129 MART'TA SAATLER İLERİ
ESAS BİR ADIM DAHA ÖNDE:
NE DERDİ ABART, NE KEYİFLERİ!
Prof. Dr. Mustafa Erdoğan Sürat
Yaz saati başlıyor, beden zamanı şaştı
Bazı hormonlar çıktı, bazısı feci düştü
Yine de “ciddiye al” diyemem bu durumu
Kuru zannettiğin tuz, belki aşırı yaştı!
Şu tuzu kurulardan emin olmaya gelmez
Yalan dünyada kimse, elin derdini bilmez
Ciddiye alma sakın, kıskanma sosyeteyi
Yüz yıl sıkılır, bıkar; dünyasız, yine ölmez!
Çekemez hayatı o, zengindir, içi bomboş
Olacak tek durum var, oluvermek pis sarhoş
Kafayı çekmek gerek, rahat batmasın diye
Hoş imkânlarda sızı, pek anlamsız; tam nahoş!
Kimi dertten içiyor; kimi, altın vuruşta
Geceler sıkıcıysa, gündüzü geçir düşte
Ucuz rüya pahalı, temini zor olsa da
Afyonu patlatmalı, yoksa beyinler tuşta!
Uyuşturucu nedir, hep yoksul mu ürkütür?
Fiyat ucuz gelse de, zengini çok korkutur
Belki bulunmaz diye zulayı yedekler hep
Gülme vatandaş, gülme, kulak çek, tahtaya vur!

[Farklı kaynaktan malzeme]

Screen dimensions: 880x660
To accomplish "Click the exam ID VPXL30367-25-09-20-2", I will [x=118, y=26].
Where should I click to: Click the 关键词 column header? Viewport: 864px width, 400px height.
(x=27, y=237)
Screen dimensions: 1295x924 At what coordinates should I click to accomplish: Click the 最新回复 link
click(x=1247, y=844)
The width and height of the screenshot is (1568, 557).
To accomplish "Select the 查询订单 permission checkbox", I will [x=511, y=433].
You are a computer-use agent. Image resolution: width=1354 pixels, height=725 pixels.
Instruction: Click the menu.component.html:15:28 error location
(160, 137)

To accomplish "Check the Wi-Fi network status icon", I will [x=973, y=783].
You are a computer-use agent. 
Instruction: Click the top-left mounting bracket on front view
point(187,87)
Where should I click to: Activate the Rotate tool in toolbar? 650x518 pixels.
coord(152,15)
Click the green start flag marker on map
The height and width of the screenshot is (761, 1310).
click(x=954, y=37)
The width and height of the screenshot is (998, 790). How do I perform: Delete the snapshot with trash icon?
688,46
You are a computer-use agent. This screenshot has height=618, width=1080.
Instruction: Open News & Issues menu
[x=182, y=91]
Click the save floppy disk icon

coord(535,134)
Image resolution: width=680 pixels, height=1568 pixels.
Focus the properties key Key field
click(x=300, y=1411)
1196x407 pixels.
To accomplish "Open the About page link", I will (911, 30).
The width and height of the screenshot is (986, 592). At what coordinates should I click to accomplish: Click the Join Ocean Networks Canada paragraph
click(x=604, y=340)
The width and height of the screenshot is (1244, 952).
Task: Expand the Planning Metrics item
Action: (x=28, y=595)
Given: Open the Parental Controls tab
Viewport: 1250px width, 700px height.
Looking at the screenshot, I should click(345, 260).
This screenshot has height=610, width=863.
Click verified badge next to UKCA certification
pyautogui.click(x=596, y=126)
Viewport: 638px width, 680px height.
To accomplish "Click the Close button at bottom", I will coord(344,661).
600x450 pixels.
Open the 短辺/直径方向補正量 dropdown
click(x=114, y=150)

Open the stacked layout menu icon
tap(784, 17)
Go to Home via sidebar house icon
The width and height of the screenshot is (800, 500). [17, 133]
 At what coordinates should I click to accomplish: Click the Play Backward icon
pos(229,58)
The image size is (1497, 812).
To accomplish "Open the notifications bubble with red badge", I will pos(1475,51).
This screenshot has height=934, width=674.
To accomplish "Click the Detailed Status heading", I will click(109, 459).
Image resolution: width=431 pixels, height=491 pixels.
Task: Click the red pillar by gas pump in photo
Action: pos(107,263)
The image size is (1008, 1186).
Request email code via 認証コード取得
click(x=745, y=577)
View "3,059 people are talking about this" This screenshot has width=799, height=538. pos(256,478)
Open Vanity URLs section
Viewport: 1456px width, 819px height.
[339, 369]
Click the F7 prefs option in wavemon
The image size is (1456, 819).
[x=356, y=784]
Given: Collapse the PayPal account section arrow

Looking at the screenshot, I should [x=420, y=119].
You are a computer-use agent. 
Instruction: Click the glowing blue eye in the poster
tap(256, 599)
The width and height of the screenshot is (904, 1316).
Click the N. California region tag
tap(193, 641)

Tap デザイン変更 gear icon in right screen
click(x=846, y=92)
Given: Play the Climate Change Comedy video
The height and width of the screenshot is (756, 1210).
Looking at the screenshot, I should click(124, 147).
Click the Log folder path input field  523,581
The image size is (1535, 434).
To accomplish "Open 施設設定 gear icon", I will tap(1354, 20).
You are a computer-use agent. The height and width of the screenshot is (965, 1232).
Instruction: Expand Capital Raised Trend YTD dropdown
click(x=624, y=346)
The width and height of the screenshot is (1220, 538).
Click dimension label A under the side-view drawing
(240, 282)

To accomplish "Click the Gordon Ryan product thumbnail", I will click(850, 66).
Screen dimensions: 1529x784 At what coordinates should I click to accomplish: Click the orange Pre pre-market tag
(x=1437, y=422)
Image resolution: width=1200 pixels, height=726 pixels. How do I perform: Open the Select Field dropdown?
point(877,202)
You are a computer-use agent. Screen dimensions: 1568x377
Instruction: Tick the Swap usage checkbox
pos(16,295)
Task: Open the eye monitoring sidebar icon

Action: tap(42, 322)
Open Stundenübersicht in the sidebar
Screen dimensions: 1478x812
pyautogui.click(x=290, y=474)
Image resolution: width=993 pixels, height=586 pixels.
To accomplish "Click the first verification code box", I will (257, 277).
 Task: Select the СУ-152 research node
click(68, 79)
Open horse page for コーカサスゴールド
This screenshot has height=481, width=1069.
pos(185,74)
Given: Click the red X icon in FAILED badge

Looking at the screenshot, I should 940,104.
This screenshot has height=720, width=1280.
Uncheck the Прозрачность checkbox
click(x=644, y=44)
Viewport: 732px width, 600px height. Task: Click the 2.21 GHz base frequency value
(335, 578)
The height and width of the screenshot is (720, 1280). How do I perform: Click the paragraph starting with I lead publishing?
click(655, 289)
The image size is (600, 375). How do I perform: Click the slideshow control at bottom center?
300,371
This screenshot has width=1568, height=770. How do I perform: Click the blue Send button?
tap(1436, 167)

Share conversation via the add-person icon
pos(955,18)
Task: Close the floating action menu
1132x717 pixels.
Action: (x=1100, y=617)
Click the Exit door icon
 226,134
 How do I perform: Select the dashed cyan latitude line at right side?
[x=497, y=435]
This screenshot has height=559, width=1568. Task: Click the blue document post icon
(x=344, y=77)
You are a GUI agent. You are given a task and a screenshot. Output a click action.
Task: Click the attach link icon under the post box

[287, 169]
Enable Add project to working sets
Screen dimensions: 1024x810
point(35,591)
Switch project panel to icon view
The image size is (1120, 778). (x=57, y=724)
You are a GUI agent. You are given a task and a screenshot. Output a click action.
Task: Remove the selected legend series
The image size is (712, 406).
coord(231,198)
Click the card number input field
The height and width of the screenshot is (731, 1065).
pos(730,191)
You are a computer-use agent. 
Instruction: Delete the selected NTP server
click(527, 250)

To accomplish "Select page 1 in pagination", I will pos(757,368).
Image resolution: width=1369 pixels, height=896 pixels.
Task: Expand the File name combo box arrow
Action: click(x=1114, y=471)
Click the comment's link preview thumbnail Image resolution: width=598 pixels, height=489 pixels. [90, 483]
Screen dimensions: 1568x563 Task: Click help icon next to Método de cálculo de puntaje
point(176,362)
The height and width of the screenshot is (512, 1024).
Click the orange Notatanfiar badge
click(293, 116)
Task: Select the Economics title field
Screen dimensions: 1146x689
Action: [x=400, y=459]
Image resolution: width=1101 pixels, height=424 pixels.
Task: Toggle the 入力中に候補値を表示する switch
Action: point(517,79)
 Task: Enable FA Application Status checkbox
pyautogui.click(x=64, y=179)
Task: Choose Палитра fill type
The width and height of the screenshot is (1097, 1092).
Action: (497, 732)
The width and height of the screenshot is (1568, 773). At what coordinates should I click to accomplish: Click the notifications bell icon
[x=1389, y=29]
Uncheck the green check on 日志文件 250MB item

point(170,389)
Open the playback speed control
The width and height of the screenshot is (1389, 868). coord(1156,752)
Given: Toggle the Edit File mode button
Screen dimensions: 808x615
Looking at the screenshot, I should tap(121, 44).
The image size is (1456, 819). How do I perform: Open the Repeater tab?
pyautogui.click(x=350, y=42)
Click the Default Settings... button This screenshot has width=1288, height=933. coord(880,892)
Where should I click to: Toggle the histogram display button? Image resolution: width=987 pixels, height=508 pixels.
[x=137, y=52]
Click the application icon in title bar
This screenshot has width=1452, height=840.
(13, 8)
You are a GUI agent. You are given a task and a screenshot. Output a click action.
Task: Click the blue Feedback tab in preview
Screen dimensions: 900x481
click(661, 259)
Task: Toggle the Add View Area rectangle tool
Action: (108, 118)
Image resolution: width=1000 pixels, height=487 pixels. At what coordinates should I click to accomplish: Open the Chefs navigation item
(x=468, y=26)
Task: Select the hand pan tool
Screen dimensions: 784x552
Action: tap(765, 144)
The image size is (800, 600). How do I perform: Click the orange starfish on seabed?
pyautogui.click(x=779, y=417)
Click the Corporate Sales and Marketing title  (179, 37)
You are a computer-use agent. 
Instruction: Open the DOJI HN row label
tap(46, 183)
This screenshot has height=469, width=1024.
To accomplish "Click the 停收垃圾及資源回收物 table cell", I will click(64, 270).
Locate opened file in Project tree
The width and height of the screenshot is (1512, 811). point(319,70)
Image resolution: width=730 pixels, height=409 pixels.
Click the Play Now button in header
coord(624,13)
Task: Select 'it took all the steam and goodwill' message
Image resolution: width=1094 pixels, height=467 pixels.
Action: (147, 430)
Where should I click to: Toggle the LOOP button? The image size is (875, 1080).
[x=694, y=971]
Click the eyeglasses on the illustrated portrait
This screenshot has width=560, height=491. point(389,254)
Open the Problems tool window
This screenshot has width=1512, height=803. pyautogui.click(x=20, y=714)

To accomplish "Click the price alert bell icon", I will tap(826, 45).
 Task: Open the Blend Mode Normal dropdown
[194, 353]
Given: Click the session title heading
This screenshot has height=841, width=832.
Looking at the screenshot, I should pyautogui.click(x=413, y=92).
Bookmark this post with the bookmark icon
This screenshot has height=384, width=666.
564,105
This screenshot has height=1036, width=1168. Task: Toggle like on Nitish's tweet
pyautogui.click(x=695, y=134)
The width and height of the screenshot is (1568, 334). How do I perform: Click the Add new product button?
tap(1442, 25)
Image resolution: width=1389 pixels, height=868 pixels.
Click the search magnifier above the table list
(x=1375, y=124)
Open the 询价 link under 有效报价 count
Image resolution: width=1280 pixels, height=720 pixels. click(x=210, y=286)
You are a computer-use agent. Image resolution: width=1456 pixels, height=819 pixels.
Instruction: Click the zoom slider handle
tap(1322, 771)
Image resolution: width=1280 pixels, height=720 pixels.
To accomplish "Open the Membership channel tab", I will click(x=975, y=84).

Yaz saati uyumsuz, emrivaki tatsızdı
Öyle dertler vardı ki; acısızdı, adsızdı
Birçok saadetin de varılmadı farkına;
Kaybolunca bilindi, derin haz, fiyatsızdı!
Ne keyfi abart dostum, ne dertleri önemse
Ne yazar, her dileğin tam yerine gelmese?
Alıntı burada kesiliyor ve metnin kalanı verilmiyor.